An exact copy of the lines from the one containing "Click the red OP" to the end of the records below is required, and nothing else.

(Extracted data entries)
★ ★ ★ ★ ★

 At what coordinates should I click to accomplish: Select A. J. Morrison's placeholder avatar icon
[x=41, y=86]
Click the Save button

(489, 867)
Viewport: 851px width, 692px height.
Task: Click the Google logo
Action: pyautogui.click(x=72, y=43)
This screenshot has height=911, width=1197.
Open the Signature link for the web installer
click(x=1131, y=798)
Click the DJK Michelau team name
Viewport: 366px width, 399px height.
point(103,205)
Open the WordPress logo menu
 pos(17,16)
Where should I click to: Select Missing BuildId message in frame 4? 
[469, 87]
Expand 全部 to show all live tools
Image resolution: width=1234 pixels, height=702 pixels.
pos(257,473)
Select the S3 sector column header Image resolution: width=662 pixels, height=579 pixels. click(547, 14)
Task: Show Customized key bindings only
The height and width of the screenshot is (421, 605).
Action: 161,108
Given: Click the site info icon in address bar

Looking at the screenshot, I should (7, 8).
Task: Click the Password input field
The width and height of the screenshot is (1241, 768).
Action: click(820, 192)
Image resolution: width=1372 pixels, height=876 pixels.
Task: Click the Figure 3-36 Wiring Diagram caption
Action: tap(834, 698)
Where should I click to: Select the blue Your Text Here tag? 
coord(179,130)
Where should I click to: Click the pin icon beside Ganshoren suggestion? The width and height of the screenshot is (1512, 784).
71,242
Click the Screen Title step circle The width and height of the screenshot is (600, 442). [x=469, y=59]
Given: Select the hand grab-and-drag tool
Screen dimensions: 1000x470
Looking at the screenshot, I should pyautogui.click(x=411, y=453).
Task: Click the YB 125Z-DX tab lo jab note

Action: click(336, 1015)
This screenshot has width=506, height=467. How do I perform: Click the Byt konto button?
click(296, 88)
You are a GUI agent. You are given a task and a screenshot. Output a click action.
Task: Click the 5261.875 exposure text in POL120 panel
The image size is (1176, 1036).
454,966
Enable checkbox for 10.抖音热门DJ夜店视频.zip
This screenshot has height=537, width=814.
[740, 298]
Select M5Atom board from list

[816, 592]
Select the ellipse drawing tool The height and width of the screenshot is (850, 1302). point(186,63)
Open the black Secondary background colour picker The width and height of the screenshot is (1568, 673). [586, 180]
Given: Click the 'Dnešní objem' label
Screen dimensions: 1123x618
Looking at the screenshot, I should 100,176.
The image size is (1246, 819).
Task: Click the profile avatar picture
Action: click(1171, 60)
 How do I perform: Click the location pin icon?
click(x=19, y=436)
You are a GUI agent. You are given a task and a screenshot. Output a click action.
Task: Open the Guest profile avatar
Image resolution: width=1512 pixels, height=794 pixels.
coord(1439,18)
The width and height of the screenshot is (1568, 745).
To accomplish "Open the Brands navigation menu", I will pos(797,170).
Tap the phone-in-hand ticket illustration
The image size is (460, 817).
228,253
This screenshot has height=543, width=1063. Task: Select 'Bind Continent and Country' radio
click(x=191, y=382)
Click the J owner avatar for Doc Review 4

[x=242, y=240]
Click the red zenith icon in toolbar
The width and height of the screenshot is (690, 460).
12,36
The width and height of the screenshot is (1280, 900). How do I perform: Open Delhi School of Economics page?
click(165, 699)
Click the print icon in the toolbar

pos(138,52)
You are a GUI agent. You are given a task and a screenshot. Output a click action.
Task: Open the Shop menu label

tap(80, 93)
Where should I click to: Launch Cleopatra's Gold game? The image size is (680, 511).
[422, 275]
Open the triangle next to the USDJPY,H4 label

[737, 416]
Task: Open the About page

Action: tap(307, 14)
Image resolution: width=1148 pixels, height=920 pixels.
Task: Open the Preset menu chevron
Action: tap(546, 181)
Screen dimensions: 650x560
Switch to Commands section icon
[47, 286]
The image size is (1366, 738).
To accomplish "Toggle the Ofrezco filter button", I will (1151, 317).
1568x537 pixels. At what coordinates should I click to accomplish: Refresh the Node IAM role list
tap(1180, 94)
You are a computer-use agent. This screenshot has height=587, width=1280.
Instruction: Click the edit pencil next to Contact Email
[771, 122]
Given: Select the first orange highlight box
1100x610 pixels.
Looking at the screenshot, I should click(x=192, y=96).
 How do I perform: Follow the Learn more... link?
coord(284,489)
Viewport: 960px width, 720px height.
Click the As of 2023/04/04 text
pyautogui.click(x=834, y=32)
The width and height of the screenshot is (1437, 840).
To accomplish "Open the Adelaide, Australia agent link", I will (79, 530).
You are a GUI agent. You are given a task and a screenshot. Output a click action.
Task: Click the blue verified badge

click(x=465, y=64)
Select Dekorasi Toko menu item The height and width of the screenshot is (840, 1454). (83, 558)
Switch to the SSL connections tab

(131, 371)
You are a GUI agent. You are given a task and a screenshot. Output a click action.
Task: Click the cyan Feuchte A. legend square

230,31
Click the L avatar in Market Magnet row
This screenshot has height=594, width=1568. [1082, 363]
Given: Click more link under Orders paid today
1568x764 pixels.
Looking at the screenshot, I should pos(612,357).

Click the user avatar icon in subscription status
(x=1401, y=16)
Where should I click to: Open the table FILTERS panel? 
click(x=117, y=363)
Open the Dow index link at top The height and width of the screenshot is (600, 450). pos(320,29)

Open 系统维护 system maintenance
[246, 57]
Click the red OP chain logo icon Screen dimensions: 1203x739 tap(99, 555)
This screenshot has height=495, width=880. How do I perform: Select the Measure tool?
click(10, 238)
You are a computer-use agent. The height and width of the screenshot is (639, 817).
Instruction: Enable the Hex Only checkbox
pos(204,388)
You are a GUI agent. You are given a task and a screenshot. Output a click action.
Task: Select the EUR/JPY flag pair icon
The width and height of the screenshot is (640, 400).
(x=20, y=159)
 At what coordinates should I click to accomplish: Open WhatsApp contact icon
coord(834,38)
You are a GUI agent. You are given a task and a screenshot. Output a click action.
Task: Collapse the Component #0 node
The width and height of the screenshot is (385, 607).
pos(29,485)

★ ★ ★ ★ ★

REPLY TO THE EXERCISE:
Click the red OP chain logo icon Screen dimensions: 1203x739 tap(99, 555)
This screenshot has height=495, width=880. How do I perform: Select the Measure tool?
click(10, 238)
You are a computer-use agent. The height and width of the screenshot is (639, 817).
Instruction: Enable the Hex Only checkbox
pos(204,388)
You are a GUI agent. You are given a task and a screenshot. Output a click action.
Task: Select the EUR/JPY flag pair icon
The width and height of the screenshot is (640, 400).
(x=20, y=159)
 At what coordinates should I click to accomplish: Open WhatsApp contact icon
coord(834,38)
You are a GUI agent. You are given a task and a screenshot. Output a click action.
Task: Collapse the Component #0 node
The width and height of the screenshot is (385, 607).
pos(29,485)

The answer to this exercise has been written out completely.